Hi! Amazing results! I’m trying to do this at home, and I started electrolyzing some mild steel rods in a solution of magnesium sulfate (the cathode is in a terracotta pot to prevent magnesium hydroxide from mixing with the iron sulfate), however instead of turning any shade of green, it was completely brown. Do you know why this happened? I added some dilute sulfuric acid to it to see if it there would be a reaction, but nothing happened. I noticed you used 3 volts, I used 15 – does this make a difference? Any help is appreciated, thanks!
Caitlin
is it possible to grow crystals with a store bought iron supplement (contains Ferrous Sulfate, Microcystalline Cellulose, Povidone, Crospovidone, Ethanol. 2% or less of FD&C Blue No. 1 Lake, Hydroxypropyl Methylcellulose, Magnesium Stearate, Medium Chain Triglycerides, Polyvinyl Alcohol, Titanium Dioxide)?
Chase
It depends how much of it consists of iron sulfate. You could probably dissolve everything in water to separate out the iron sulfate, since most of the other stuff is less soluble in water. Then do a few recrystallizations to purify it.
Hazel Jones
I have a question. Can I make iron sulphate using red iron oxide and sulphuric acid?
Chase
Yup, sure you can. Be careful with the sulfuric acid.
Lee
This. Is. AWESOME! And breathtakingly beautiful. Thanks so much for your experience and expertise.
Connor
Hello! I was thinking of doing this process and thought maybe dipping the crystals in resin tho fix them away from oxygen might preserve their colour?
Chase
Yes, that might work. But don’t use a water based resin, since the crystals are soluble in water.
Wouter
Hi Chase. First of all thanks for your great tutorials and showing off your nice crystals! I have acquired some iron(II)sulfate and I am planning to grow crystals on a fishing line. I have acetic acid available to prevent formation of Fe(III)hydroxide, would that work too instead of sulfuric acid? Or will I obtain iron acetate impurities?
Chase
Hey there! Does your acetic acid consist of vinegar, or something more concentrated? If it is vinegar, it is too weak to help much. I have tried using vinegar to acidify copper acetate solutions (copper (II) hydroxide also likes to form in them) with little success. Glacial acetic acid, on the other hand, is much stronger.
Honestly, I’ve never tried it before.
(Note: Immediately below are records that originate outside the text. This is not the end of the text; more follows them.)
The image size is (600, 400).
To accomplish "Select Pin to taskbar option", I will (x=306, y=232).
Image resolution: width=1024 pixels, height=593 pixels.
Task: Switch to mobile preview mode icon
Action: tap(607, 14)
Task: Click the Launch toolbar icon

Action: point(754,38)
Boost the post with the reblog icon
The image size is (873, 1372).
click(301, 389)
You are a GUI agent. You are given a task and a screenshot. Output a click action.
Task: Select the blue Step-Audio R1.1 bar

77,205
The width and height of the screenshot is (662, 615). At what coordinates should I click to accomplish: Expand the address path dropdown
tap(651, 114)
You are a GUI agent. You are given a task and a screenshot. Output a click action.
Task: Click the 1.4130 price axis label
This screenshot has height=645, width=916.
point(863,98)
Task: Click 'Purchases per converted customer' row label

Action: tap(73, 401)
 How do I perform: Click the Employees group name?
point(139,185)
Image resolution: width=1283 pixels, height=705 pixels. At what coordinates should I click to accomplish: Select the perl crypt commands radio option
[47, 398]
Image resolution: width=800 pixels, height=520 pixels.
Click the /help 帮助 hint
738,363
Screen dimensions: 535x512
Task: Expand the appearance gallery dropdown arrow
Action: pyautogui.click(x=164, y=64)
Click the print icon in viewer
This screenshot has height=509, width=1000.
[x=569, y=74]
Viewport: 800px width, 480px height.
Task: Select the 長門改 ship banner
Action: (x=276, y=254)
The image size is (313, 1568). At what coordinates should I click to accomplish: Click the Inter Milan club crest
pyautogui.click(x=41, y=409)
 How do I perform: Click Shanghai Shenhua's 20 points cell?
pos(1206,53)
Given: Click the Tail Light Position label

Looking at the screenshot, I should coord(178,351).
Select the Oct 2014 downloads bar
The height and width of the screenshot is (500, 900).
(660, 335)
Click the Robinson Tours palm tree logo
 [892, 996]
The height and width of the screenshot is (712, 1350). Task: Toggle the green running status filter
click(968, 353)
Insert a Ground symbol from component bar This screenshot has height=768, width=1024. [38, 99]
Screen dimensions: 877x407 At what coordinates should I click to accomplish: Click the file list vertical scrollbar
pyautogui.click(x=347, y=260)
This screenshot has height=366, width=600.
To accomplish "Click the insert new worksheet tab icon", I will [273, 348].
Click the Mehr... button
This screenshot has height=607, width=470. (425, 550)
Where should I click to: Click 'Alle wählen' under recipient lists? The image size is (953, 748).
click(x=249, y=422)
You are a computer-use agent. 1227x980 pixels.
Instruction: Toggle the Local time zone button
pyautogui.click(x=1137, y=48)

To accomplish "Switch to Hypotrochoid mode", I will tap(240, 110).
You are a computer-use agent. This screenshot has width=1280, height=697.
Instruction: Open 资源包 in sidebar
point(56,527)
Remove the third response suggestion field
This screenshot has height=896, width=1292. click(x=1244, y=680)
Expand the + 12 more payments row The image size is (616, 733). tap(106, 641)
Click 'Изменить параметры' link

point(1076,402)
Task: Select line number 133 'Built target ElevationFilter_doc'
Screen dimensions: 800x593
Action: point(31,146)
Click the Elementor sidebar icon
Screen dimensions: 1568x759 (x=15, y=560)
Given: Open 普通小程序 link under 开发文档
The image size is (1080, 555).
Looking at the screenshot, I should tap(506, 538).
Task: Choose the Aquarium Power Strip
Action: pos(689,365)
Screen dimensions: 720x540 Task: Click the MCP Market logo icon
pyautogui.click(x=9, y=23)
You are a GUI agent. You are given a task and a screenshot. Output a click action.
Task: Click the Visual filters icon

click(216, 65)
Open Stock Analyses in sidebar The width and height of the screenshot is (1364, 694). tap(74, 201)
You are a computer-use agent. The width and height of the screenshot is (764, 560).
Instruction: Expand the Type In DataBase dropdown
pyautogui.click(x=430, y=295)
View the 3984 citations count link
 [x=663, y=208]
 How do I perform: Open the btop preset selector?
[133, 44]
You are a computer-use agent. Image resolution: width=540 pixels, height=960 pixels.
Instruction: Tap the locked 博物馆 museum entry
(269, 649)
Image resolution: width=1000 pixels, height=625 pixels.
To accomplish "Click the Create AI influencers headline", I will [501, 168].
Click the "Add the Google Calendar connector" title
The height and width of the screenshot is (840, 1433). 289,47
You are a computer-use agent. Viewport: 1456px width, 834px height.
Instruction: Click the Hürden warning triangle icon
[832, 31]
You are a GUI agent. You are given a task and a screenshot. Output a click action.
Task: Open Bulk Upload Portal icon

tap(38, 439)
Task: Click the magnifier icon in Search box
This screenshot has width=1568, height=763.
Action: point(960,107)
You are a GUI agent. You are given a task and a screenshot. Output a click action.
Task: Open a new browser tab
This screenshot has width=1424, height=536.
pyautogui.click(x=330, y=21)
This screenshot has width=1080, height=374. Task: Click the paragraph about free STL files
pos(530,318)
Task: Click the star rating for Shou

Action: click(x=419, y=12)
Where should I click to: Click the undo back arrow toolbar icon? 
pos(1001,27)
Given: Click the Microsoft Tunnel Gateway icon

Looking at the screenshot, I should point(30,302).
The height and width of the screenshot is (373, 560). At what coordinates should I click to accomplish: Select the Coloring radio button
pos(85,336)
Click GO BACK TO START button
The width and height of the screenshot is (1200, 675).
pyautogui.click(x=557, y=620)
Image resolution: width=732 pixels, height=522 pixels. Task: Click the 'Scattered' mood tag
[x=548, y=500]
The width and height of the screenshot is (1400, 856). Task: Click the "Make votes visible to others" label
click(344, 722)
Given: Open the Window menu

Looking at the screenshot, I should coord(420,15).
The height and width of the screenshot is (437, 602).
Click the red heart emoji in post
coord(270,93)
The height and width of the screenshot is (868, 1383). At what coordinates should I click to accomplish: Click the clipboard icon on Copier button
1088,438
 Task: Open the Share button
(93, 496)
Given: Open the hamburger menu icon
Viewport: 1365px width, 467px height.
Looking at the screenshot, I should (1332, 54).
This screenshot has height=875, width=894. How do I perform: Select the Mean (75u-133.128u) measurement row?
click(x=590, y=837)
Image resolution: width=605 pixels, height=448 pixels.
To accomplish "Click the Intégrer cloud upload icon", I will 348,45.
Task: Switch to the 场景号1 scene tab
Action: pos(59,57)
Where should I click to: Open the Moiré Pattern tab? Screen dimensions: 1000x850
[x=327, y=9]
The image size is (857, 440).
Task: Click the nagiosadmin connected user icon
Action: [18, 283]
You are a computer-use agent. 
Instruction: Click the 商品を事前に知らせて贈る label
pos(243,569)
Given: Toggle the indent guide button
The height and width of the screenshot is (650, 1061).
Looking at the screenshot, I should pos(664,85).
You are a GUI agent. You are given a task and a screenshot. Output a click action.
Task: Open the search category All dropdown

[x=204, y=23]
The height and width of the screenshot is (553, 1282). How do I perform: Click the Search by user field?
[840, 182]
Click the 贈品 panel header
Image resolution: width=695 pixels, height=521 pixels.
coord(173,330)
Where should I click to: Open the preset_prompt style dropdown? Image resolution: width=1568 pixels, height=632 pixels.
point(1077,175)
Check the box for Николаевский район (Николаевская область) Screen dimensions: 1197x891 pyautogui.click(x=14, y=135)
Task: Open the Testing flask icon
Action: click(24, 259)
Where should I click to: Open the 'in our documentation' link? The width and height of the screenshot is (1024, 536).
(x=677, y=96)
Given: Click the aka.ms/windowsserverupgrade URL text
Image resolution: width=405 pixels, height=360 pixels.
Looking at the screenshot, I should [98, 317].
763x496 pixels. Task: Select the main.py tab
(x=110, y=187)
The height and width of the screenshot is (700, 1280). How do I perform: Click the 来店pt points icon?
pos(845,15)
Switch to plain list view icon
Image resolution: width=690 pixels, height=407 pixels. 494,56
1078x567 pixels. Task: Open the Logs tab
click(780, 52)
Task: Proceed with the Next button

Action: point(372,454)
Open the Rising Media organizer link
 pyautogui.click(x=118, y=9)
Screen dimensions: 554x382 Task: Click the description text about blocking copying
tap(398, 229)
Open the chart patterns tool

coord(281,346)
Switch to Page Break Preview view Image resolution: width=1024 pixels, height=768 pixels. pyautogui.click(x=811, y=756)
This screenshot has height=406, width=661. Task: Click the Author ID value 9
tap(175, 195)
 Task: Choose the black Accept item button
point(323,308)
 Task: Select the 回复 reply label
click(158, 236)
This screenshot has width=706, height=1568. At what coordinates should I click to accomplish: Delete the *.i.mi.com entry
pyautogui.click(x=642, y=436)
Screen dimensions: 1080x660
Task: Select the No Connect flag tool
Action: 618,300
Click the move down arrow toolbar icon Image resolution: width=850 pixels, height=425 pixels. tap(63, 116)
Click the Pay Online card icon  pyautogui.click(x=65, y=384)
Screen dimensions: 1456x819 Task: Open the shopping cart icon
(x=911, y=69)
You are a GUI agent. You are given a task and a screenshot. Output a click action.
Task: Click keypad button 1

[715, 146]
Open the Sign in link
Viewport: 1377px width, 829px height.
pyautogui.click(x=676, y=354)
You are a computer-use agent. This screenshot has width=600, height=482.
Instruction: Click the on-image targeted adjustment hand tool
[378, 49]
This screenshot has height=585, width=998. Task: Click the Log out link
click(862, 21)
Adding the acetic acid to iron sulfate solution would definitely introduce impurities, but they might not negatively affect crystallization. I recommend you prepare two very small batches (~50 mL) of iron sulfate solution. Add acetic acid to one batch. Leave the two solutions exposed to air for a few days until crystals form. Both solutions will turn brown (even sulfuric acid cannot prevent that), but the acetic acid one should hopefully be greener and contain no precipitate. If the crystals in both batches look the same, then you’re good to go.
Good luck!
nguyễn
I’m not sure. I put fes04 in a glass and mixed them with hot water. And it started to form brown clouds under the water. The water color also changes from transparent to yellow brown. so I think yellow water is acid. :)))
Chase
Oh. That’s actually very normal. The brown stuff is actually iron(III) hydroxide and happens when your solution is not acidic enough. The problem is not because of acid. Instead, you should ADD a little sulfuric acid to make everything clear again. Also, drop a piece of steel wool inside. The steel wool will help you turn the brown stuff back to green.
nguyễn
Thank you so much!
nguyễn
Hi Chase. I have 1 problem. I mixed water in feso4.7h2o powder and it made acid. Can you help me Convert from powdered feso4 to liquid feso4.please!!!!
Chase
What do you mean it made acid? It’s straightforward to dissolve the powder in water. After that, the solution should have turned green as the FeSO4 dissolved into the water. May I know what problem you are facing?